Work instruction. The copy you return should hold every record below word for word and no images.

Provided information.
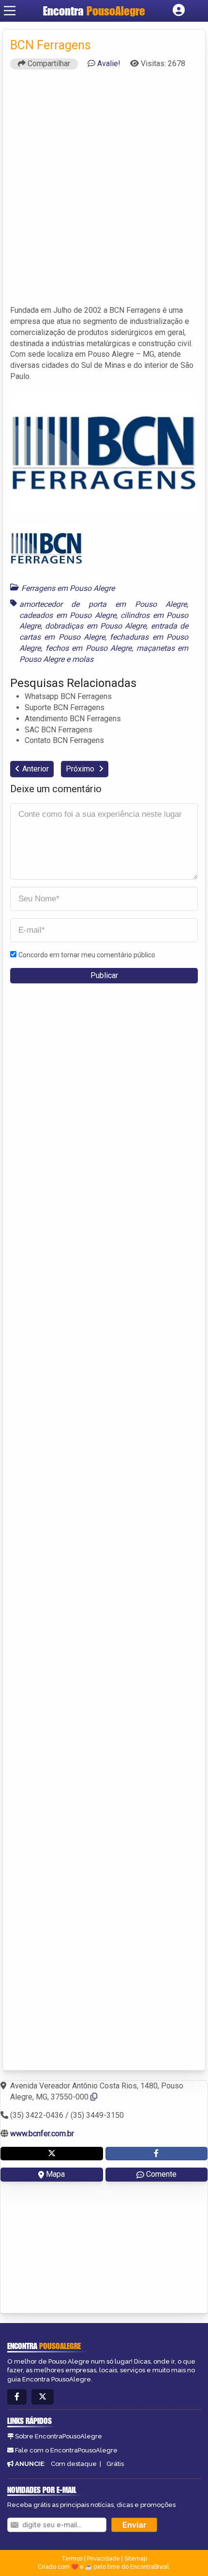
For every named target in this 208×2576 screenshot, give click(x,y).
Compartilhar (48, 63)
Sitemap (135, 2558)
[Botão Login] (179, 10)
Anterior (35, 768)
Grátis (115, 2463)
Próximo (81, 768)
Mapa (55, 2174)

Task output.
For every named target in this 208×2576 screenshot, give click(x,y).
Compartilhar (48, 63)
Sitemap (135, 2558)
[Botão Login] (179, 10)
Anterior (35, 768)
Grátis (115, 2463)
Próximo (81, 768)
Mapa (55, 2174)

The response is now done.